[Records of text and element pointing]

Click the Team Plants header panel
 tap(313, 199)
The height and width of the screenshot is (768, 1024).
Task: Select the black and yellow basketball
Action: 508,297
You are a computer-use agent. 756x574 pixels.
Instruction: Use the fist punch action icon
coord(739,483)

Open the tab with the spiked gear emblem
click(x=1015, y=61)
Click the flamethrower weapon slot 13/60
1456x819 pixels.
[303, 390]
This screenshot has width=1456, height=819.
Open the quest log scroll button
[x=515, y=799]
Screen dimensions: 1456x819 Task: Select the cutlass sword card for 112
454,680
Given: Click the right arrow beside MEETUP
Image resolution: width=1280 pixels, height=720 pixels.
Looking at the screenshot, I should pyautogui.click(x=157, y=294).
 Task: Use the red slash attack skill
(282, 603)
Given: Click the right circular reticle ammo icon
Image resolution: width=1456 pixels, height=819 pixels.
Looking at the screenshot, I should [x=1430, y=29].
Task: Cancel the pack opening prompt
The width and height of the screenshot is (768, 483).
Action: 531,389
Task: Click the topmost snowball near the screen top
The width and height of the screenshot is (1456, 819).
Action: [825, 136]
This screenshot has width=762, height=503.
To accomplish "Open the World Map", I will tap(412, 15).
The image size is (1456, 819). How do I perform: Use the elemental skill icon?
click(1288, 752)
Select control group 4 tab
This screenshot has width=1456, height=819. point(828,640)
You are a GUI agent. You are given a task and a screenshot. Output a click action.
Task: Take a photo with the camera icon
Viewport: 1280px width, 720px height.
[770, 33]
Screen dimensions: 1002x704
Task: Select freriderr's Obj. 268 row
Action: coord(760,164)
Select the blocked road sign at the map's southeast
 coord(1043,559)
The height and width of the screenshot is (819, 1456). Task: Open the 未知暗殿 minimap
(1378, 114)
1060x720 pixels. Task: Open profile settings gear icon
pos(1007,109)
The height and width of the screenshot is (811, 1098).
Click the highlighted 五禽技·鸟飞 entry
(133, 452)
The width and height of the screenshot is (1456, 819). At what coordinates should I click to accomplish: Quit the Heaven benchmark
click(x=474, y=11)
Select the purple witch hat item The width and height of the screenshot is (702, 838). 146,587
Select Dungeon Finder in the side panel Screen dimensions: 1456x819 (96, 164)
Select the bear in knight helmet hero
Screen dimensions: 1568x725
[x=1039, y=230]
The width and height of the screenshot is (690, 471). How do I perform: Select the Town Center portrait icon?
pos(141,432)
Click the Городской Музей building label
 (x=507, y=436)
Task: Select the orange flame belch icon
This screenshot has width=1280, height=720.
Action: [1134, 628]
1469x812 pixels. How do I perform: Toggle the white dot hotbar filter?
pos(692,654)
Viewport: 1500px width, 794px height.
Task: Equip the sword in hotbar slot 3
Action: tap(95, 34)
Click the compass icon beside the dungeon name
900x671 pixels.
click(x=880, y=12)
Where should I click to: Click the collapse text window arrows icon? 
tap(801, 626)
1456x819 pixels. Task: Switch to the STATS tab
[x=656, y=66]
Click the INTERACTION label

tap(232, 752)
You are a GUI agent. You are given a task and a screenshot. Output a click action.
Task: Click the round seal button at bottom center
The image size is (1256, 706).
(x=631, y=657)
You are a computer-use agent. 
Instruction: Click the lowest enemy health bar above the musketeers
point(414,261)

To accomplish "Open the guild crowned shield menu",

STATED PROBLEM
Please rewrite every line of the items above as a numbered list, leaving out the blank lines.

ANSWER TO THIS PROBLEM
1. Click the Team Plants header panel
2.  tap(313, 199)
3. The height and width of the screenshot is (768, 1024).
4. Task: Select the black and yellow basketball
5. Action: 508,297
6. You are a computer-use agent. 756x574 pixels.
7. Instruction: Use the fist punch action icon
8. coord(739,483)
9. Open the tab with the spiked gear emblem
10. click(x=1015, y=61)
11. Click the flamethrower weapon slot 13/60
12. 1456x819 pixels.
13. [303, 390]
14. This screenshot has width=1456, height=819.
15. Open the quest log scroll button
16. [x=515, y=799]
17. Screen dimensions: 1456x819 Task: Select the cutlass sword card for 112
18. 454,680
19. Given: Click the right arrow beside MEETUP
20. Image resolution: width=1280 pixels, height=720 pixels.
21. Looking at the screenshot, I should pyautogui.click(x=157, y=294).
22.  Task: Use the red slash attack skill
23. (282, 603)
24. Given: Click the right circular reticle ammo icon
25. Image resolution: width=1456 pixels, height=819 pixels.
26. Looking at the screenshot, I should [x=1430, y=29].
27. Task: Cancel the pack opening prompt
28. The width and height of the screenshot is (768, 483).
29. Action: 531,389
30. Task: Click the topmost snowball near the screen top
31. The width and height of the screenshot is (1456, 819).
32. Action: [825, 136]
33. This screenshot has width=762, height=503.
34. To accomplish "Open the World Map", I will tap(412, 15).
35. The image size is (1456, 819). How do I perform: Use the elemental skill icon?
36. click(1288, 752)
37. Select control group 4 tab
38. This screenshot has width=1456, height=819. point(828,640)
39. You are a GUI agent. You are given a task and a screenshot. Output a click action.
40. Task: Take a photo with the camera icon
41. Viewport: 1280px width, 720px height.
42. [770, 33]
43. Screen dimensions: 1002x704
44. Task: Select freriderr's Obj. 268 row
45. Action: coord(760,164)
46. Select the blocked road sign at the map's southeast
47.  coord(1043,559)
48. The height and width of the screenshot is (819, 1456). Task: Open the 未知暗殿 minimap
49. (1378, 114)
50. 1060x720 pixels. Task: Open profile settings gear icon
51. pos(1007,109)
52. The height and width of the screenshot is (811, 1098).
53. Click the highlighted 五禽技·鸟飞 entry
54. (133, 452)
55. The width and height of the screenshot is (1456, 819). At what coordinates should I click to accomplish: Quit the Heaven benchmark
56. click(x=474, y=11)
57. Select the purple witch hat item The width and height of the screenshot is (702, 838). 146,587
58. Select Dungeon Finder in the side panel Screen dimensions: 1456x819 (96, 164)
59. Select the bear in knight helmet hero
60. Screen dimensions: 1568x725
61. [x=1039, y=230]
62. The width and height of the screenshot is (690, 471). How do I perform: Select the Town Center portrait icon?
63. pos(141,432)
64. Click the Городской Музей building label
65.  (x=507, y=436)
66. Task: Select the orange flame belch icon
67. This screenshot has width=1280, height=720.
68. Action: [1134, 628]
69. 1469x812 pixels. How do I perform: Toggle the white dot hotbar filter?
70. pos(692,654)
71. Viewport: 1500px width, 794px height.
72. Task: Equip the sword in hotbar slot 3
73. Action: tap(95, 34)
74. Click the compass icon beside the dungeon name
75. 900x671 pixels.
76. click(x=880, y=12)
77. Where should I click to: Click the collapse text window arrows icon? 
78. tap(801, 626)
79. 1456x819 pixels. Task: Switch to the STATS tab
80. [x=656, y=66]
81. Click the INTERACTION label
82. tap(232, 752)
83. You are a GUI agent. You are given a task and a screenshot. Output a click action.
84. Task: Click the round seal button at bottom center
85. The image size is (1256, 706).
86. (x=631, y=657)
87. You are a computer-use agent. 
88. Instruction: Click the lowest enemy health bar above the musketeers
89. point(414,261)
90. To accomplish "Open the guild crowned shield menu",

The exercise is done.